■ EXERCISE GOAL:
Output each entry verbatim.

[Saved data entries]

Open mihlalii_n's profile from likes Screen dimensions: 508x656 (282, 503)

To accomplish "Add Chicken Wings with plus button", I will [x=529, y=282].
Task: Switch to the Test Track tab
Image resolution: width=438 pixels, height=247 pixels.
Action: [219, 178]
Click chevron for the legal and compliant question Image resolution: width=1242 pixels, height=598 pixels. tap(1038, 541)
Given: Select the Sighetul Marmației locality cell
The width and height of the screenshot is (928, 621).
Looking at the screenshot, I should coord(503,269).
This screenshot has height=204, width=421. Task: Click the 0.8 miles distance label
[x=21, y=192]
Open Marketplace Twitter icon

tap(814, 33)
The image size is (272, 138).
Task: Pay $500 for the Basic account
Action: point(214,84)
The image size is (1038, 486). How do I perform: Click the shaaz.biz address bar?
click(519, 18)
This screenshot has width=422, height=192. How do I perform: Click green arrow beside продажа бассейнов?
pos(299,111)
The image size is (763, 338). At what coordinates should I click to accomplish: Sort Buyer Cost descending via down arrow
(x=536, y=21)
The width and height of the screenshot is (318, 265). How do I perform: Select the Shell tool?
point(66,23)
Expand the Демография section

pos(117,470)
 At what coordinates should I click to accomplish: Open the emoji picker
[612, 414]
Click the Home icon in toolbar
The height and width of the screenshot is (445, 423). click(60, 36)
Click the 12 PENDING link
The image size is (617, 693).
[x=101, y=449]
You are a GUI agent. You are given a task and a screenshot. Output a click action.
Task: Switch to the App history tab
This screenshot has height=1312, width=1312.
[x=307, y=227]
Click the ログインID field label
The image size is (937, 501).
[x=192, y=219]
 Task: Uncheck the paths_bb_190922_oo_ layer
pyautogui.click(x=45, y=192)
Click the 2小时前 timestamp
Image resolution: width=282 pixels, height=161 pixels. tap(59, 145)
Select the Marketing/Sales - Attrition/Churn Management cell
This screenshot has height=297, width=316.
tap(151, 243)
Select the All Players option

■ ANSWER TO THIS EXERCISE:
Open mihlalii_n's profile from likes Screen dimensions: 508x656 (282, 503)

To accomplish "Add Chicken Wings with plus button", I will [x=529, y=282].
Task: Switch to the Test Track tab
Image resolution: width=438 pixels, height=247 pixels.
Action: [219, 178]
Click chevron for the legal and compliant question Image resolution: width=1242 pixels, height=598 pixels. tap(1038, 541)
Given: Select the Sighetul Marmației locality cell
The width and height of the screenshot is (928, 621).
Looking at the screenshot, I should coord(503,269).
This screenshot has height=204, width=421. Task: Click the 0.8 miles distance label
[x=21, y=192]
Open Marketplace Twitter icon

tap(814, 33)
The image size is (272, 138).
Task: Pay $500 for the Basic account
Action: point(214,84)
The image size is (1038, 486). How do I perform: Click the shaaz.biz address bar?
click(519, 18)
This screenshot has width=422, height=192. How do I perform: Click green arrow beside продажа бассейнов?
pos(299,111)
The image size is (763, 338). At what coordinates should I click to accomplish: Sort Buyer Cost descending via down arrow
(x=536, y=21)
The width and height of the screenshot is (318, 265). How do I perform: Select the Shell tool?
point(66,23)
Expand the Демография section

pos(117,470)
 At what coordinates should I click to accomplish: Open the emoji picker
[612, 414]
Click the Home icon in toolbar
The height and width of the screenshot is (445, 423). click(60, 36)
Click the 12 PENDING link
The image size is (617, 693).
[x=101, y=449]
You are a GUI agent. You are given a task and a screenshot. Output a click action.
Task: Switch to the App history tab
This screenshot has height=1312, width=1312.
[x=307, y=227]
Click the ログインID field label
The image size is (937, 501).
[x=192, y=219]
 Task: Uncheck the paths_bb_190922_oo_ layer
pyautogui.click(x=45, y=192)
Click the 2小时前 timestamp
Image resolution: width=282 pixels, height=161 pixels. tap(59, 145)
Select the Marketing/Sales - Attrition/Churn Management cell
This screenshot has height=297, width=316.
tap(151, 243)
Select the All Players option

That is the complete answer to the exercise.